**EXERCISE BRIEF**
With the records below as input, work out how many lines include the word "computer". Give only the number.

Collected data:
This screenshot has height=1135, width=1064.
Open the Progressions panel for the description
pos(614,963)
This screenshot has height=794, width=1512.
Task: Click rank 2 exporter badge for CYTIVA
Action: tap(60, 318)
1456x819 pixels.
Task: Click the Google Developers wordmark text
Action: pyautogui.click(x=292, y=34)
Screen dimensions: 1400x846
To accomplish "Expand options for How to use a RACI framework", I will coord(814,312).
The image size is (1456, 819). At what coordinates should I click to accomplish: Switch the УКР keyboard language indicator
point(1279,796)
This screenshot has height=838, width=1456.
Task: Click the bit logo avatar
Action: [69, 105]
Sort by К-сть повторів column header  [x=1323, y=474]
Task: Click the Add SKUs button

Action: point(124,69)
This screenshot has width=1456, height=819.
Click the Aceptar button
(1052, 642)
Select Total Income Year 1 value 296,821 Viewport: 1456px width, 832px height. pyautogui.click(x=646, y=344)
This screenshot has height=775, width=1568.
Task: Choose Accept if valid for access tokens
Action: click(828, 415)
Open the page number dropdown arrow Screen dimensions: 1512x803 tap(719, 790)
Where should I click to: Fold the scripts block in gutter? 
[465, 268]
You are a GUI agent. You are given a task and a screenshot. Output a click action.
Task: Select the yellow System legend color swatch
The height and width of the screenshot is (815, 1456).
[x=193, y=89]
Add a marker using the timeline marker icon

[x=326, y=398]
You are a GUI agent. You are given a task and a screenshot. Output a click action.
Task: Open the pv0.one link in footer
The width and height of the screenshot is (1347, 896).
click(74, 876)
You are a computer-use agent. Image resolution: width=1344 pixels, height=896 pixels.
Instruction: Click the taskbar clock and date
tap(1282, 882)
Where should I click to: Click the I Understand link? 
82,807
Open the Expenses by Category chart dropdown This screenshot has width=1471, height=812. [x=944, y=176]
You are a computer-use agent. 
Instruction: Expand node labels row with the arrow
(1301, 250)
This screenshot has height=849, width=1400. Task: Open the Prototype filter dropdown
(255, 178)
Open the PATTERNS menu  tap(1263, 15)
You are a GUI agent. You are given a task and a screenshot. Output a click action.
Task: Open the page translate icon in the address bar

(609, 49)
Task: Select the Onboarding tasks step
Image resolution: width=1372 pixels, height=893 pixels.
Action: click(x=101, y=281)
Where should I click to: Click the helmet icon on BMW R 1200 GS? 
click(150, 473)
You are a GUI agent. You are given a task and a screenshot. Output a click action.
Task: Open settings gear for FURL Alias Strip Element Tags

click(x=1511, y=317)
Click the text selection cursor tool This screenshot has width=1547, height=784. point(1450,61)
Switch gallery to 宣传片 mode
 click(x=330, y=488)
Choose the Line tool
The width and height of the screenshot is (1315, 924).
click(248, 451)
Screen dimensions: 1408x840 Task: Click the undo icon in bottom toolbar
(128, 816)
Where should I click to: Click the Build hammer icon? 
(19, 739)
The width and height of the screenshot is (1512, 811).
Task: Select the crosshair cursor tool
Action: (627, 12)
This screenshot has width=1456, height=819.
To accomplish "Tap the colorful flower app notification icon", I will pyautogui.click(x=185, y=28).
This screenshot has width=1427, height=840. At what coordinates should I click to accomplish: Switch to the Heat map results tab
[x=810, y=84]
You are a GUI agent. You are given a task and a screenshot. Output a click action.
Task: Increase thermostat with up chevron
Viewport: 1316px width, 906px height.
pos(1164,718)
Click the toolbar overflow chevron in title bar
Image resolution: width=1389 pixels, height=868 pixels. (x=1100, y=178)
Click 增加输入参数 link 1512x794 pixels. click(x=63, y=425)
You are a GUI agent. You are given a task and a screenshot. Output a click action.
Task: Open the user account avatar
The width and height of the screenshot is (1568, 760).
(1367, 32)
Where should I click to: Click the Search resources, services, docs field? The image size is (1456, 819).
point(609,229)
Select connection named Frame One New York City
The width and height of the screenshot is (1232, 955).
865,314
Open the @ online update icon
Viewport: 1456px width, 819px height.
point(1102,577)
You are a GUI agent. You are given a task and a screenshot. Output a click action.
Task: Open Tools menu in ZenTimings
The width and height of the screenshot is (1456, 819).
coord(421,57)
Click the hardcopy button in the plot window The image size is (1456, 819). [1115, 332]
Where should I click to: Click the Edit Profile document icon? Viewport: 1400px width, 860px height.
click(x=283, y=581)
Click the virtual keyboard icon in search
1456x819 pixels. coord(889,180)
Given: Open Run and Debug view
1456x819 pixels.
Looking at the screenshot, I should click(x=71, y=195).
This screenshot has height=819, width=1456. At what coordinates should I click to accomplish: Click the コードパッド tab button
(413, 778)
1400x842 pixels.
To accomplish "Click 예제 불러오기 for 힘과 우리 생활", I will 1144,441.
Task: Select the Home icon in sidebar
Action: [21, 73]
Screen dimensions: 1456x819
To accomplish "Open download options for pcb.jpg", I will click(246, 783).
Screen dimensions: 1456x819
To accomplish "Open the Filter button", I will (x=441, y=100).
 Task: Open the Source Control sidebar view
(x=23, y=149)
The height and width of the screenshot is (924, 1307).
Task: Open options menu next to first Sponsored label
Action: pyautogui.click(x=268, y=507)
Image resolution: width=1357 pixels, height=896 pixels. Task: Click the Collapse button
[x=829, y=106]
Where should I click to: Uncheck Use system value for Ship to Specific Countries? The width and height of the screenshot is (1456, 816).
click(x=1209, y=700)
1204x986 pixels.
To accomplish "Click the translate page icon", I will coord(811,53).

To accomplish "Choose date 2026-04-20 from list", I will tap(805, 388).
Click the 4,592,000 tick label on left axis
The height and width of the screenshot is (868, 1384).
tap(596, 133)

**COMPLETED TASK**
2